Collected data:
☆ ☆ ☆

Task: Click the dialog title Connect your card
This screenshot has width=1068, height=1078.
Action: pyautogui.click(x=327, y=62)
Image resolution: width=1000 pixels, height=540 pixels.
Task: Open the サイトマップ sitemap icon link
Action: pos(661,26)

☆ ☆ ☆

What you return should be the records above, repeated exactly.

ANSWER TO THIS TASK
Task: Click the dialog title Connect your card
This screenshot has width=1068, height=1078.
Action: pyautogui.click(x=327, y=62)
Image resolution: width=1000 pixels, height=540 pixels.
Task: Open the サイトマップ sitemap icon link
Action: pos(661,26)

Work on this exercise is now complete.